#### WHAT YOU NEED TO DO:
Give back the full data character for character.

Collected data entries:
.....

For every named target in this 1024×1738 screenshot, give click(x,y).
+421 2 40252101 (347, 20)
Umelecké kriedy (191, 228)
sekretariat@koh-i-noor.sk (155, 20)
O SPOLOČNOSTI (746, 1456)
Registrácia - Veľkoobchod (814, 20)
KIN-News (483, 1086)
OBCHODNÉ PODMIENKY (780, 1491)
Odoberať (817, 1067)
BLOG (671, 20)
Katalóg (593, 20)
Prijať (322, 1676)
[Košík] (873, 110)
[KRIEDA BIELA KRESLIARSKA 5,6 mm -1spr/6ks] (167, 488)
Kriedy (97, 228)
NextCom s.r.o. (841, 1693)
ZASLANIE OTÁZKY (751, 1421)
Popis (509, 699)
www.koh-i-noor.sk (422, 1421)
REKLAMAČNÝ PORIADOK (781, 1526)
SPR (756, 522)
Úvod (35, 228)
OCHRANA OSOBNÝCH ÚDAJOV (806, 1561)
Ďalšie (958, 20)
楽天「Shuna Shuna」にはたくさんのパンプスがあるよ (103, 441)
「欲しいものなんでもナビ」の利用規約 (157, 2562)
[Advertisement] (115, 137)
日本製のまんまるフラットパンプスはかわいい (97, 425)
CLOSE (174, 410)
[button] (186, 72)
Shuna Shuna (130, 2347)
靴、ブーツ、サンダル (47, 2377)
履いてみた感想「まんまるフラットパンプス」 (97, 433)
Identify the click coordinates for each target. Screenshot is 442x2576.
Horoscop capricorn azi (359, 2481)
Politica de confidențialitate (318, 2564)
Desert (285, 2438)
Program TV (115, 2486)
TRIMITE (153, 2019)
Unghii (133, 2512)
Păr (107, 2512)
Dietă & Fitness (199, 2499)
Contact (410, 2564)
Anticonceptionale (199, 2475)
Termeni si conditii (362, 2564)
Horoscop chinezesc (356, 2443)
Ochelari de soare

.....

#### RESULT OF THE TASK:
For every named target in this 1024×1738 screenshot, give click(x,y).
+421 2 40252101 (347, 20)
Umelecké kriedy (191, 228)
sekretariat@koh-i-noor.sk (155, 20)
O SPOLOČNOSTI (746, 1456)
Registrácia - Veľkoobchod (814, 20)
KIN-News (483, 1086)
OBCHODNÉ PODMIENKY (780, 1491)
Odoberať (817, 1067)
BLOG (671, 20)
Katalóg (593, 20)
Prijať (322, 1676)
[Košík] (873, 110)
[KRIEDA BIELA KRESLIARSKA 5,6 mm -1spr/6ks] (167, 488)
Kriedy (97, 228)
NextCom s.r.o. (841, 1693)
ZASLANIE OTÁZKY (751, 1421)
Popis (509, 699)
www.koh-i-noor.sk (422, 1421)
REKLAMAČNÝ PORIADOK (781, 1526)
SPR (756, 522)
Úvod (35, 228)
OCHRANA OSOBNÝCH ÚDAJOV (806, 1561)
Ďalšie (958, 20)
楽天「Shuna Shuna」にはたくさんのパンプスがあるよ (103, 441)
「欲しいものなんでもナビ」の利用規約 (157, 2562)
[Advertisement] (115, 137)
日本製のまんまるフラットパンプスはかわいい (97, 425)
CLOSE (174, 410)
[button] (186, 72)
Shuna Shuna (130, 2347)
靴、ブーツ、サンダル (47, 2377)
履いてみた感想「まんまるフラットパンプス」 (97, 433)
Identify the click coordinates for each target. Screenshot is 442x2576.
Horoscop capricorn azi (359, 2481)
Politica de confidențialitate (318, 2564)
Desert (285, 2438)
Program TV (115, 2486)
TRIMITE (153, 2019)
Unghii (133, 2512)
Păr (107, 2512)
Dietă & Fitness (199, 2499)
Contact (410, 2564)
Anticonceptionale (199, 2475)
Termeni si conditii (362, 2564)
Horoscop chinezesc (356, 2443)
Ochelari de soare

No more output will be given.